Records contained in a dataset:
☆ ☆ ☆ ☆ ☆ ☆ ☆
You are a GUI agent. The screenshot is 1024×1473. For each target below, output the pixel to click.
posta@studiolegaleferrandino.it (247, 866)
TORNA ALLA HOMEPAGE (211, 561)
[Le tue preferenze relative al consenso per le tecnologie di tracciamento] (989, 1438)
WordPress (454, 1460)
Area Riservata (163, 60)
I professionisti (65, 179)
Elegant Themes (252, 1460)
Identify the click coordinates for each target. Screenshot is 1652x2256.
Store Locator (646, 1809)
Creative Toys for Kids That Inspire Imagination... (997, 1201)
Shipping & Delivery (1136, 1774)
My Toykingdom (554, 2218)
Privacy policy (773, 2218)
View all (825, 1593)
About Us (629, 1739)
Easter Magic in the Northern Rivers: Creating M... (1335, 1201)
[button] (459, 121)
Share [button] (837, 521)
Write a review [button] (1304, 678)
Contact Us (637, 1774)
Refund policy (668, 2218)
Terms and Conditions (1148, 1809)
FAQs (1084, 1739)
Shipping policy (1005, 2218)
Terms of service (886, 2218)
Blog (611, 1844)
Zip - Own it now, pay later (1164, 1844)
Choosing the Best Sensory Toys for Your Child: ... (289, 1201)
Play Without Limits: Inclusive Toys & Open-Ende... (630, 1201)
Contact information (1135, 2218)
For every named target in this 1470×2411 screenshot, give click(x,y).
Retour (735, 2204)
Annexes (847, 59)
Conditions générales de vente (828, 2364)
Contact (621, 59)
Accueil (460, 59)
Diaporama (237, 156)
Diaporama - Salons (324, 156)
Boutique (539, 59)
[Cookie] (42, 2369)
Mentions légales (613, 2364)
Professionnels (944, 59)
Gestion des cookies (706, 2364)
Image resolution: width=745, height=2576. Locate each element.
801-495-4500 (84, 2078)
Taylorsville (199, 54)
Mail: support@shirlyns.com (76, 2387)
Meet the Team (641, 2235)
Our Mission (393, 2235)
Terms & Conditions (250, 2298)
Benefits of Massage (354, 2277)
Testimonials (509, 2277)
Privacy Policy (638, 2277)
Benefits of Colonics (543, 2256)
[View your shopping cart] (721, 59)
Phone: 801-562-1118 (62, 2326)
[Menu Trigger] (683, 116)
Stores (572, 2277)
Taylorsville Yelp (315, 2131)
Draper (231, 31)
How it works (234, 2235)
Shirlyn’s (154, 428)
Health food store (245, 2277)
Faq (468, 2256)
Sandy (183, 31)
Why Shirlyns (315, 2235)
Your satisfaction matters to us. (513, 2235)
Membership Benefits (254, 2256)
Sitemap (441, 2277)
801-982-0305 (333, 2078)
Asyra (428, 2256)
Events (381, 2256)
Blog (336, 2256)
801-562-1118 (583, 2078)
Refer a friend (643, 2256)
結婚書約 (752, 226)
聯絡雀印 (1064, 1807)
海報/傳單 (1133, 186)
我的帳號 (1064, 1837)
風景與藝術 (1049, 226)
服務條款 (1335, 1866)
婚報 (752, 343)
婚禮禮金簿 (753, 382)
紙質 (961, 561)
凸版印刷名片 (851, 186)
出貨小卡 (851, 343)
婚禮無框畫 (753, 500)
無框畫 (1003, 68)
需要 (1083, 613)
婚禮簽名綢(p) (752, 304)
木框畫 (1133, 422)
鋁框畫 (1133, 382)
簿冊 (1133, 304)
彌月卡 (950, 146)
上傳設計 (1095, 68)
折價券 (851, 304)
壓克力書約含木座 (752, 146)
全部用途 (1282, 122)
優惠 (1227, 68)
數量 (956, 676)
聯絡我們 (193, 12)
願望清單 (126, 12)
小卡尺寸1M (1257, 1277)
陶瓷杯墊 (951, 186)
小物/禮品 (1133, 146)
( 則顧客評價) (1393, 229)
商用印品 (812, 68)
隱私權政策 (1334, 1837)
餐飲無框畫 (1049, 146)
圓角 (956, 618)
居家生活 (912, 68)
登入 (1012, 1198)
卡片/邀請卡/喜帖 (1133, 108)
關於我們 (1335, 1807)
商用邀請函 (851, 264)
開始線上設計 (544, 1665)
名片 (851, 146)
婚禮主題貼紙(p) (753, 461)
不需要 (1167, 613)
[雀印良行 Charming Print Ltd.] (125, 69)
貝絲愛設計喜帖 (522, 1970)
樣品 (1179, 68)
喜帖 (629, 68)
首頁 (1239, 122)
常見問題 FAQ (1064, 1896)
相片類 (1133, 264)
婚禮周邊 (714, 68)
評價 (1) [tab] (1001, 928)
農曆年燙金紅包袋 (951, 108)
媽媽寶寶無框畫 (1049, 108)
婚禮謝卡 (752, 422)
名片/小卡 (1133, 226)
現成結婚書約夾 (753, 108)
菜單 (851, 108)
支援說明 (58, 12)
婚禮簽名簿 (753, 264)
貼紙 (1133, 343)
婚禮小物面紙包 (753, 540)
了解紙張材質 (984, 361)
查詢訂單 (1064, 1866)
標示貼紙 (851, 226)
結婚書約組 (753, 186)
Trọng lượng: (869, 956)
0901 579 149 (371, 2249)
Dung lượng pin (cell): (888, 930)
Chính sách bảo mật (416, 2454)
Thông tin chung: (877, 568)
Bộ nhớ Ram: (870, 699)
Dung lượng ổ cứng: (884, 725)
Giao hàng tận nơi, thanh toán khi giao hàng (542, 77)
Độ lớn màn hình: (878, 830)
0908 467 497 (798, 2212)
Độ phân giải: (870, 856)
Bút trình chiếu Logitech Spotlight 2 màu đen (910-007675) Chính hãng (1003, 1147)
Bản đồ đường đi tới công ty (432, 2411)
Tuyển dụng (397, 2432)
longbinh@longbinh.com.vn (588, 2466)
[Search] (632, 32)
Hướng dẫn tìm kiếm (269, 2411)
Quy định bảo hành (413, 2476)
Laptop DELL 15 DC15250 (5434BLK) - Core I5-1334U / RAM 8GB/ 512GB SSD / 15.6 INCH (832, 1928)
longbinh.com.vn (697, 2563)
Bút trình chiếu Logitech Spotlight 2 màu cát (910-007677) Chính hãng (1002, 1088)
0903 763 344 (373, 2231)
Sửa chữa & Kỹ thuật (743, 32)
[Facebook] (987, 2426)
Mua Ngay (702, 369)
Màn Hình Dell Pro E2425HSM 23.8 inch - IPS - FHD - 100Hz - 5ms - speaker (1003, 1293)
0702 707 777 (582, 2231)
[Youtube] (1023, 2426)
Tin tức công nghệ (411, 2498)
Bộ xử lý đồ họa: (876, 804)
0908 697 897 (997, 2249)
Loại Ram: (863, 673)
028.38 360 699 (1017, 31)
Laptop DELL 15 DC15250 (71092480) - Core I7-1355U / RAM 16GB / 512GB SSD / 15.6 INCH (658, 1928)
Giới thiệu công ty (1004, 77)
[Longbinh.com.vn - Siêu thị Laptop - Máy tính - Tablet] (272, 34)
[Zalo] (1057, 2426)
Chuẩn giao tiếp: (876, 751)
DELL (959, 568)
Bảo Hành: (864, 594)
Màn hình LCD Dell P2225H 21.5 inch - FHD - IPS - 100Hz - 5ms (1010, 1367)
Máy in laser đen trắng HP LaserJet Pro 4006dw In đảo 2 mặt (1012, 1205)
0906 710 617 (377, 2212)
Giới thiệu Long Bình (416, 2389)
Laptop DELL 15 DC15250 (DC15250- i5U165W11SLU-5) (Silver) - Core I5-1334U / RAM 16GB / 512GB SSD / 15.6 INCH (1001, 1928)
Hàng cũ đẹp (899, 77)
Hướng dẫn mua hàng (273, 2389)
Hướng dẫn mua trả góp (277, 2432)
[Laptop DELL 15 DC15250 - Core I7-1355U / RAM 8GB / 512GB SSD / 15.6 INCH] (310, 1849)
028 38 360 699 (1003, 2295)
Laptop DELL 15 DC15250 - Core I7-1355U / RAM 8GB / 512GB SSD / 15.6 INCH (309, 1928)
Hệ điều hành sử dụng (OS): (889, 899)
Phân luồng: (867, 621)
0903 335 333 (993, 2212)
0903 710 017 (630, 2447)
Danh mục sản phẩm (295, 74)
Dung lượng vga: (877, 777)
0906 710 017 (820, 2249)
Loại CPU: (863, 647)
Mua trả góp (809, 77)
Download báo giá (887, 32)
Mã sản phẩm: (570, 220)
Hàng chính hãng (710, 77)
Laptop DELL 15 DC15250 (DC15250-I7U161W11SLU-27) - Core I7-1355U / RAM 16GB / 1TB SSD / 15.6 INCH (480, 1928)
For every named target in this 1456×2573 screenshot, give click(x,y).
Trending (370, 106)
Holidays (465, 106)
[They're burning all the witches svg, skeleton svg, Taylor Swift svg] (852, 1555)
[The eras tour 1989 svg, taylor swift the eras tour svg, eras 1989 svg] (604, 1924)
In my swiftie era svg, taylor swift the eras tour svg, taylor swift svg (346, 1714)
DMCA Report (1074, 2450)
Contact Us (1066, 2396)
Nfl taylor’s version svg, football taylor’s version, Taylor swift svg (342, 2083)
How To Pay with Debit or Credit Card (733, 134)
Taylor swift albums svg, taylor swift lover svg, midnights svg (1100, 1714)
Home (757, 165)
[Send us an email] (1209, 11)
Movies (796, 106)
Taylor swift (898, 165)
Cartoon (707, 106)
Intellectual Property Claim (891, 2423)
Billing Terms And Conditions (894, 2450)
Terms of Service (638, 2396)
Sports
☆ ☆ ☆ ☆ ☆ ☆ ☆
# [EXERCISE OBJECTIVE]
Only one stretch of the entries above is wanted: the lines from the one containing "0903 335 333 (993, 2212)" through the one containing "[The eras tour". Please reproduce it exactly.

# [EXERCISE RESULT]
0903 335 333 (993, 2212)
0903 710 017 (630, 2447)
Danh mục sản phẩm (295, 74)
Dung lượng vga: (877, 777)
0906 710 017 (820, 2249)
Loại CPU: (863, 647)
Mua trả góp (809, 77)
Download báo giá (887, 32)
Mã sản phẩm: (570, 220)
Hàng chính hãng (710, 77)
Laptop DELL 15 DC15250 (DC15250-I7U161W11SLU-27) - Core I7-1355U / RAM 16GB / 1TB SSD / 15.6 INCH (480, 1928)
For every named target in this 1456×2573 screenshot, give click(x,y).
Trending (370, 106)
Holidays (465, 106)
[They're burning all the witches svg, skeleton svg, Taylor Swift svg] (852, 1555)
[The eras tour 1989 svg, taylor swift the eras tour svg, eras 1989 svg] (604, 1924)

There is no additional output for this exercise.